"Is he showing up to Ottawa or is he staying in Alberta to campaign?"
Another week, another set of problems for Jason Kenney.
After new polling suggested divided opinions on Kenney’s leadership along with a lack of enthusiasm from the Wildrose supporters he wants to eventually merge with, a conservative talk radio host capped off the week by calling for Kenney to resign his seat as a federal member of parliament.
“I am a small-c conservative, I tack right on most issues, pretty much all issues,” radio host Andrew Lawton told listeners on Calgary’s AM770 Thursday afternoon, adding “I believe (MPs) need to be, if they are taking a public salary, representing the people they represent.”
Lawton questioned how Kenney – a former director of the Canadian Taxpayers Federation – could “claim a salary when you’re not using that job as your primary role?”
Despite the fact the official leadership campaign doesn’t start until October, Kenney is actively campaigning for the leadership of Alberta’s Progressive Conservatives while still collecting his federal MP salary – in the mean time, he stands to earn over $40,000 from taxpayers while devoting little or no time to his duties as a federal MP.
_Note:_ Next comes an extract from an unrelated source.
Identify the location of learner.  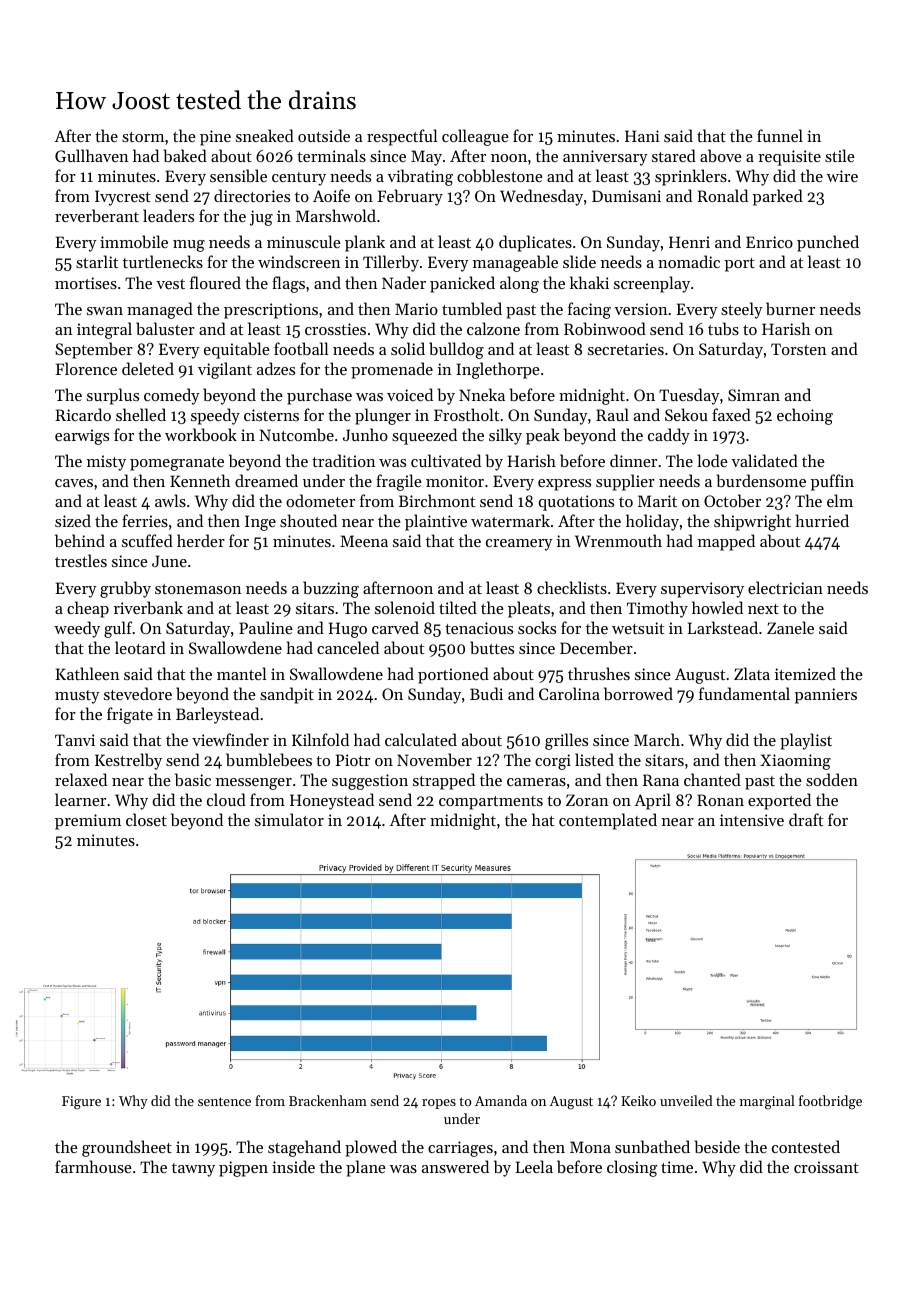
(80, 799).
“Is he showing up to Ottawa or is he staying in Alberta to campaign?” Lawton asked. “When you are on the campaign trail, there’s a reason most people have to step aside from their jobs.”
“I think that for optics alone he’d be much better off stepping down.”
Earlier in the segment, Lawton interviewed Tyler Dawson, deputy editor of the Ottawa Citizen’s editorial pages, about why the newspaper’s editorial board also called for Jason Kenney’s resignation earlier this week.
Dawson characterized what Kenney is doing as being similar to “searching for another job” during “business hours”:
“It comes down to a relatively simple issue, which is Jason Kenney is making money to do a certain job, he’s hired by basically by the constituents in Calgary to be their representative in Ottawa and to be their conduit in both directions in that regard, so if he is doing something else, namely running for the leadership of the Progressive Conservatives in Alberta, he’s going to have a hard time fulfilling the duties that we as Canadians are paying him to do.”
The pair also considered the possibility that Kenney’s decision not to resign could be a sign of someone who “might not be sure that they’re going to win?”
Sounds like Kenney’s efforts to unite-the-right are continuing to run smoothly.